Visit any online retailer’s website and there’s likely a message cautioning shoppers to expect shipping delays.

Disruptions in supply chain logistics has been a pain point for brands and consumers during the coronavirus pandemic, and it’s a topic being tackled at CES on Tuesday during a 30-minute panel featuring logistics firm DHL, electronics company Hisense USA and headphone-maker AfterShokz.

“Online shopping and delivery isn’t going anywhere,” said Sayon Deb, panel moderator and Consumer Technology Association analyst. “You’ve seen Amazon, as an example, diversify away from partners like FedEx and UPS. They have their own delivery trucks.”

Deb said growth will not just happen with individual companies such as Amazon but also with logistics firms such as DHL.

He said the panel is focused on technology used by the panelists to meet consumer demand. But another industry seeing benefits is the industrial real estate market, particularly in the Las Vegas Valley.

Logic Commercial Real Estate Vice President Amy Ogden said there have been 17 deals for properties over 100,000 square feet in 2020 compared with 2019 when there were 10 deals over 100,000 square feet.

“It’s interesting because when COVID started everything stopped,” Ogden said. “I had escrows cancel, people just did not know what to do, but as consumer demand turned online there was this massive trajectory that accelerated the growth of companies. So, what they expected to happen in four to six years happened in four to six months.”

Ogden pointed to third-party logistics firm Ruby Has Fulfillment in Las Vegas. She said the company nearly doubled its size when it moved into a 373,000-square-foot facility near the Las Vegas Speedway last year.

“A lot of really big deals went down in 2020 as a result of the e-commerce demand,” she said. “It’s hard to think in the future when it’s been such a chaotic year, but I don’t think this demand for industrial space is going away.”

Bigger spaces

Other firms also have expanded or moved into larger spaces. FedEx Corp., for instance, inked a deal for a 632,324-square-foot facility at the Prologis Speedway development and Amazon, which has bolstered its presence in Southern Nevada by more than 2 million square feet last year.

The latest report from CBRE said the industrial market has remained steady through September, or the third quarter of 2020, showing “the resiliency of the industrial market despite initial predicted COVID-19 impacts.”

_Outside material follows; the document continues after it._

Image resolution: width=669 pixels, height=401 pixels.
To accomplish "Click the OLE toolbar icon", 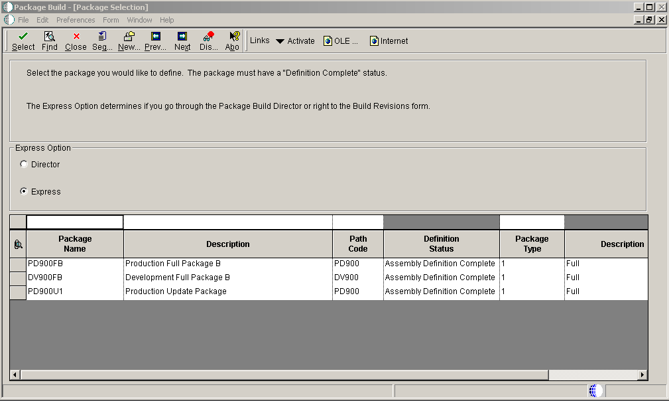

The Q3 vacancy rate was 3.4 percent, according to CBRE. Net absorption in Las Vegas was nearly 1.4 million square feet while the year-to-date total was about 4.7 million square feet.

It also reported 6.9 million square feet of industrial space was under construction in the third quarter with about 30 percent of the space preleased.

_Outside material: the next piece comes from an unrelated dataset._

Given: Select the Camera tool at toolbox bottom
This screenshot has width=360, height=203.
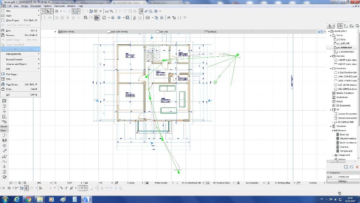Looking at the screenshot, I should tap(4, 177).
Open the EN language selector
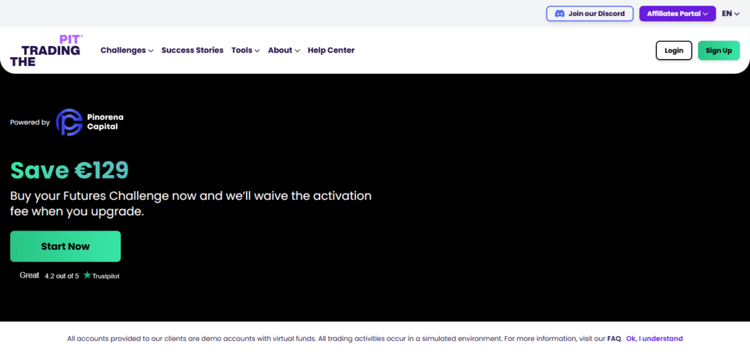 730,14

Kevin Higgins, CBRE Industrial & Logistics executive vice president, said that after what he calls the “Great Depression Two” the industrial market has seen larger deals.

“Prior to 2008, a big building was maybe 300,000 square feet. Today, a big building is 800,000 to 1 million square feet,” he said.

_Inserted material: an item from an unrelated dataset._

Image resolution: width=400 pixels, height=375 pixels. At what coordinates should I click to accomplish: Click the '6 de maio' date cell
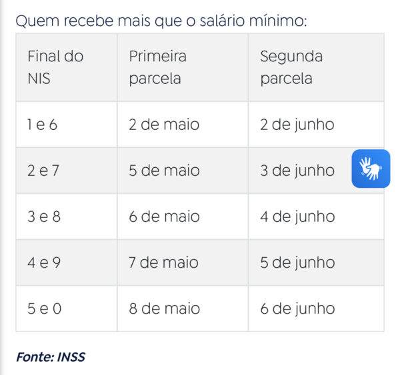[164, 216]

Higgins said the industries seeing the most growth in Las Vegas are e-commerce and logistics firms. Also seeing tremendous sales growth during the pandemic are food, pharmaceuticals, home goods and appliance companies.

Buy now

Retail sales, excluding automobile dealers, gas stations and restaurants, for the first 11 months of 2020 were up 6.6 percent compared with the same period in 2019, according to the National Retail Federation. It also found retail sales in November had a year-over-year increase of 8.8 percent, putting the holiday shopping season on track to meet the retail trade organization’s forecast of between 3.6 percent and 5.2 percent growth over 2019, or a total between $755.3 billion and $766.7 billion in sales.

Cushman & Wakefield executive director Donna Alderson said she was one of the many shoppers ordering items online.

“It’s very easy to just hit that button and have it delivered to your door,” Alderson said. “It’s convenient and the trend was growing anyway.”

Alderson said quarantine simply accelerated e-commerce growth, which had effect of causing companies to expand their physical footprint with larger buildings.

She cited the same industries as Higgins of CBRE as seeing growth in Las Vegas but also added firms offering recreational products.

“We did a deal with a company that distributes RV and marine, like boat, after-market accessories,” she said.

Alderson said there’s certainly room for growth but said a potential headwind is the availability of land.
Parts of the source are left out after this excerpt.